If you are more confident with flat RBAC, the previous config can be re-written to remove any inheritence between roles:
return [
'lmc_rbac' => [
'role_provider' => [
Lmc\Rbac\Role\InMemoryRoleProvider::class => [
'admin' => [
'permissions' => [
'article.delete',
'article.edit',
'article.archive',
'article.read'
]
],
'member' => [
'permissions' => [
'article.edit',
'article.archive',
'article.read'
]
],
'guest' => [
'permissions' => ['article.read']
]
]
]
]
];
Lmc\Rbac\Role\ObjectRepositoryRoleProvider
This provider fetches roles from a database using Doctrine\Common\Persistence\ObjectRepository interface.
You can configure this provider by giving an object repository service name that is fetched from the service manager
using the object_repository key:
return [
'lmc_rbac' => [
'role_provider' => [
Lmc\Rbac\Role\ObjectRepositoryRoleProvider::class => [
'object_repository' => 'App\Repository\RoleRepository',
'role_name_property' => 'name'
],
],
],
];
Or you can specify the object_manager and class_name options:
return [
'lmc_rbac' => [
'role_provider' => [
Lmc\Rbac\Role\ObjectRepositoryRoleProvider::class => [
'object_manager' => 'doctrine.entitymanager.orm_default',
'class_name' => 'App\Entity\Role',
'role_name_property' => 'name'
],
],
],
];
In both cases, you need to specify the role_name_property value, which is the name of the entity's property
that holds the actual role name.
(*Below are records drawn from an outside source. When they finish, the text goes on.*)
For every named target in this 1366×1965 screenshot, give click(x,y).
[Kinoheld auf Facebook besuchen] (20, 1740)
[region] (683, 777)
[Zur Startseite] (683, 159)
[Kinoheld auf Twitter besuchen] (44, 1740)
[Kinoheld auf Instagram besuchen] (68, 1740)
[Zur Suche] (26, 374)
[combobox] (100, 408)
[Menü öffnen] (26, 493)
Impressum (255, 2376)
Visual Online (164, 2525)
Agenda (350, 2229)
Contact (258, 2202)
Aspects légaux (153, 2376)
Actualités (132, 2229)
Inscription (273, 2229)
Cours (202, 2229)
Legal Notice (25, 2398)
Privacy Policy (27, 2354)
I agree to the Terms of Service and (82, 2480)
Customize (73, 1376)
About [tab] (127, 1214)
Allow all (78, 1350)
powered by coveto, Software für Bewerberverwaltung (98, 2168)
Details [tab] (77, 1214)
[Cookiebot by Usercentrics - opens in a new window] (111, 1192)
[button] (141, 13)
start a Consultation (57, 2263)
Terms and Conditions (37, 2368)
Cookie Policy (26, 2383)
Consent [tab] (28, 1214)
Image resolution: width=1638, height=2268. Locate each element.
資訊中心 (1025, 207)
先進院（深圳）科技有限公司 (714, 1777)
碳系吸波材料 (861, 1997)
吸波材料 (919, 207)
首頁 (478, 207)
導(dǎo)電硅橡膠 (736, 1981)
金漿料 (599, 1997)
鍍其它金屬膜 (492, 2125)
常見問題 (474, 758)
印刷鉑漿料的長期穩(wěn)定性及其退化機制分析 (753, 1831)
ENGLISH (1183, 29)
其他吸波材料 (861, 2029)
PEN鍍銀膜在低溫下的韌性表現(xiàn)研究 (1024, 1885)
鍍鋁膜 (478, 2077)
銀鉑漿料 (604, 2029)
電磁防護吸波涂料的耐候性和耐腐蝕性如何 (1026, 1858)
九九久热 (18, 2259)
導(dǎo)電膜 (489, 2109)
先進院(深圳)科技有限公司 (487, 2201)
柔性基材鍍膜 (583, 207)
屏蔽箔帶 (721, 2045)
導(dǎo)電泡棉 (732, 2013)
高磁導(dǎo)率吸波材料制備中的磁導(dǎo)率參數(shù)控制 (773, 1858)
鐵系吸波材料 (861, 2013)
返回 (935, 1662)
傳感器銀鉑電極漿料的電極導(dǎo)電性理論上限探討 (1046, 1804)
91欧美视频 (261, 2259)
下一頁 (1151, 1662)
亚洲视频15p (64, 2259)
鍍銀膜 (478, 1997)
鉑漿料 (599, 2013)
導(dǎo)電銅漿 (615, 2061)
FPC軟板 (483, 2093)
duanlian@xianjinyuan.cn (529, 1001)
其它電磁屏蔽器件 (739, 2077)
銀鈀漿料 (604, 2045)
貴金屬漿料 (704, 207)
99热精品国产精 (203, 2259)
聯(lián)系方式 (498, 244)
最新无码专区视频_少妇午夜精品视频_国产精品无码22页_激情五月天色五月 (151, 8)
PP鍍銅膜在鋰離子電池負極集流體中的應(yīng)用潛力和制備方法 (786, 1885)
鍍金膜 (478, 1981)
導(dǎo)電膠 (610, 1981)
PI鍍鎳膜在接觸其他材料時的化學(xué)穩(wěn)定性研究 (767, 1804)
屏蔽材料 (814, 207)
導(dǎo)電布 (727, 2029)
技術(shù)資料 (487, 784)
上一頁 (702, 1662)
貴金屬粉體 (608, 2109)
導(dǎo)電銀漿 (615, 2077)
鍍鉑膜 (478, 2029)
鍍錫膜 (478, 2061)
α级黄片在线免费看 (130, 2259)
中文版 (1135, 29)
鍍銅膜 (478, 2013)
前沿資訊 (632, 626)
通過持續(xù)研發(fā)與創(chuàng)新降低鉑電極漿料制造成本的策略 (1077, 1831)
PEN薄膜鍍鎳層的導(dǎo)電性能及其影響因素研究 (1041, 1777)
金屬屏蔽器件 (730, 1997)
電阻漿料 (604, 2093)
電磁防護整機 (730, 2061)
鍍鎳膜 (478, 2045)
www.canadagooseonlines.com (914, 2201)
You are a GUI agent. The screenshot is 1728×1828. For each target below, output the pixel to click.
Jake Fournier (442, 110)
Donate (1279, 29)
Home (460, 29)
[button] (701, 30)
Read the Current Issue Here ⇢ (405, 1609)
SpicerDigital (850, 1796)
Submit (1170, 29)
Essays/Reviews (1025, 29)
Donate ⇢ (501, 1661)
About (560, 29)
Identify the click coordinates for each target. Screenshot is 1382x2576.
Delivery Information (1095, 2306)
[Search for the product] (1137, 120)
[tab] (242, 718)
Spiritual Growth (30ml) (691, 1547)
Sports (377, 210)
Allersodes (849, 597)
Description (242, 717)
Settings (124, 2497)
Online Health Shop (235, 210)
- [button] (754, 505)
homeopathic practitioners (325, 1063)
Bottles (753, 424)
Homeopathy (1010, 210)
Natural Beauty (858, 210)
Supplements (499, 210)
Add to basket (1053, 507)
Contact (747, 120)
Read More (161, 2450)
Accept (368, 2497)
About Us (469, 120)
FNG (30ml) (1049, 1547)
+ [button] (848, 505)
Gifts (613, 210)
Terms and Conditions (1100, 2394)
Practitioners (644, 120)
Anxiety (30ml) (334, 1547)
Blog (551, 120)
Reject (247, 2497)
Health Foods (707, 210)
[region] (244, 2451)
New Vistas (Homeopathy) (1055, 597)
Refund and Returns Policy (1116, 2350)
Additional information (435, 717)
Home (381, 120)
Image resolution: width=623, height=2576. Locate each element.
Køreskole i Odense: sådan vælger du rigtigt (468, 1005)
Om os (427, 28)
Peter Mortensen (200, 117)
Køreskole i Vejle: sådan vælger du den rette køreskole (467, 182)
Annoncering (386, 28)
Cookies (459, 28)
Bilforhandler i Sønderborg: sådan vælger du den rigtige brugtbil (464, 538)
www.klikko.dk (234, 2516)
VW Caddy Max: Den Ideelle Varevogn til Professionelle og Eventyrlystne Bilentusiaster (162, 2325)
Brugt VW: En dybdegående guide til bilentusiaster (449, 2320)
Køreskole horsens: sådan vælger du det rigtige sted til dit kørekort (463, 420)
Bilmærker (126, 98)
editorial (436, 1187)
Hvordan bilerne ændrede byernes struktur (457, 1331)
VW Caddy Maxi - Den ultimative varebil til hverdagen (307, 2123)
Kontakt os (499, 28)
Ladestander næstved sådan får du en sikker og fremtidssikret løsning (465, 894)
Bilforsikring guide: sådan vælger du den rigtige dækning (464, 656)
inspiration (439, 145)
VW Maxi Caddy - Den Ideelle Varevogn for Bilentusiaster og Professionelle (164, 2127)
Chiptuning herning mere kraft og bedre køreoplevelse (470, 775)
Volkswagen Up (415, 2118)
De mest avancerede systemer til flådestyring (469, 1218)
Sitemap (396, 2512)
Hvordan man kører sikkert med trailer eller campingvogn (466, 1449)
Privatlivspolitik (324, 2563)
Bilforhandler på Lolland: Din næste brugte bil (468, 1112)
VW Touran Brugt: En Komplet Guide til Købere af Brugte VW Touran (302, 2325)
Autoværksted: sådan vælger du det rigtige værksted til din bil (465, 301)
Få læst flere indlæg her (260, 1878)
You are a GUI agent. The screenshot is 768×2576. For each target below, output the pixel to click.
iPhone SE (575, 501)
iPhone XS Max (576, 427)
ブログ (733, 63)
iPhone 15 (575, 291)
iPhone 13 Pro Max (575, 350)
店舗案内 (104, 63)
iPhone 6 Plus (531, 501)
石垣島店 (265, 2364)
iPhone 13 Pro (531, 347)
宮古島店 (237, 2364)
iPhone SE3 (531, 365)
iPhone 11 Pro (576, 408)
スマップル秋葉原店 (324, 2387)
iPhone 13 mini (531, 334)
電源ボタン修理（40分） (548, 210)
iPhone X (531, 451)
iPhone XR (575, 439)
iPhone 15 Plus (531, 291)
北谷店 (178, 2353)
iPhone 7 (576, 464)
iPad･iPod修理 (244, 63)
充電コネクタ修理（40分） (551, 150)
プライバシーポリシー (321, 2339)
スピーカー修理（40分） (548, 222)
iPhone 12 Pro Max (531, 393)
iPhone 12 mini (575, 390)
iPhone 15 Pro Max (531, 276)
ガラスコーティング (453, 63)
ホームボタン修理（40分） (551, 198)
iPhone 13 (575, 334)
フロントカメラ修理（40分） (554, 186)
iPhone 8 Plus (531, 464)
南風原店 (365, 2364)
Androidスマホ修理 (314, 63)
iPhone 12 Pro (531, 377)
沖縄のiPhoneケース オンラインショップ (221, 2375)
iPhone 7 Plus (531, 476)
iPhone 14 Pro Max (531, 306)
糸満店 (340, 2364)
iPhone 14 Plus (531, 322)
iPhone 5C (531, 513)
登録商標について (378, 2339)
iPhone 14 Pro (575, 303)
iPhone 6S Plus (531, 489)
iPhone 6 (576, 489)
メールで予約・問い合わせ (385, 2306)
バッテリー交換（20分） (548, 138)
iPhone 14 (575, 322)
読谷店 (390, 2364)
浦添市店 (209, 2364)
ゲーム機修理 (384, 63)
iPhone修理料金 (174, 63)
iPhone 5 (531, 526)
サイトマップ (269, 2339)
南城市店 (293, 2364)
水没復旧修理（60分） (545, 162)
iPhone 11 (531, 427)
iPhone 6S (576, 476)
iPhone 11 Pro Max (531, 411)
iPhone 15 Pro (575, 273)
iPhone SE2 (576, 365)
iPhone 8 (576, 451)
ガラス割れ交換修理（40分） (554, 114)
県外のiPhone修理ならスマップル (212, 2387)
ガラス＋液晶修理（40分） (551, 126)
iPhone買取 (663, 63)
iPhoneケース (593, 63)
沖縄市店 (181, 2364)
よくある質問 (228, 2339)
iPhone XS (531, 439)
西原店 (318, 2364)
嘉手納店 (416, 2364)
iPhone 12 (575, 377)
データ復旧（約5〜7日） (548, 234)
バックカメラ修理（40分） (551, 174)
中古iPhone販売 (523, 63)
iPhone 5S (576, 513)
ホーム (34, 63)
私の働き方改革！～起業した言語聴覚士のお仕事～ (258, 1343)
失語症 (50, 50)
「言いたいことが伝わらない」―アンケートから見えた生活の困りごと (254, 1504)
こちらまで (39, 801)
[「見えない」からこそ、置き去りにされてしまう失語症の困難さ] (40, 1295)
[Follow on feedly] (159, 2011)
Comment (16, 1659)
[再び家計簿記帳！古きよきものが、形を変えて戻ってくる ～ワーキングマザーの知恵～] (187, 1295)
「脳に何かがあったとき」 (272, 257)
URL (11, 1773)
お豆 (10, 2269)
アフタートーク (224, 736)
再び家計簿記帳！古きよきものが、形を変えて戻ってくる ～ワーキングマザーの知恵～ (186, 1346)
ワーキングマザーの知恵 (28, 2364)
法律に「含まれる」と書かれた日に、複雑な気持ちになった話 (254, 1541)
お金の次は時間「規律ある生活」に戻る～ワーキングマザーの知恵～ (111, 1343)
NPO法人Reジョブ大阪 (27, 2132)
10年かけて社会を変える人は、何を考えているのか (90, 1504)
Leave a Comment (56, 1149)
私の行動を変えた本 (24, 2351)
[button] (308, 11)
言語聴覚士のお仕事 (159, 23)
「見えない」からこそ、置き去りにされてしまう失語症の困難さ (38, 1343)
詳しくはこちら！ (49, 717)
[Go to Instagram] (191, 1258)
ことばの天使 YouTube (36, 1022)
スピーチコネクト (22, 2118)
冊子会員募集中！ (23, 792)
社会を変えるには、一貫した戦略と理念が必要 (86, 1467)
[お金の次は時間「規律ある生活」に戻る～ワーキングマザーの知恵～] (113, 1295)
This is used internally to only load the identity roles, instead of loading
the whole table every time.
Please note that your entity fetched from the table MUST implement the Lmc\Rbac\Role\RoleInterface interface.
Sample ORM entity models are provided in the /data folder for flat role, hierarchical role and permission.
Creating custom role providers
To create a custom role provider, you first need to create a class that implements the
Lmc\Rbac\Role\RoleProviderInterface interface.
Then, you need to add it to the role provider manager:
return [
'lmc_rbac' => [
'role_provider' => [
MyCustomRoleProvider::class => [
// Options
],
],
],
];
And the role provider is created using the service manager:
return [
'service_manager' => [
'factories' => [
MyCustomRoleProvider::class => MyCustomRoleProviderFactory::class,
],
],
];
Role Service
LmcRbac provides a role service that will use the Role Providers to provide the roles associated with a given identity.
It can be retrieved from the container be requesting the Lmc\Rbac\Service\RoleServiceIntgeface.
Lmc\Rbac\Service\RoleServiceInterface defines the following method:
-
getIdentityRoles(?IdentityInterface $identity = null): iterableParameter Description $identityThe identity whose roles to retrieve.
If$identityis null, then theguestis used.
Theguestrole is definable via configuration and defaults to'guest'.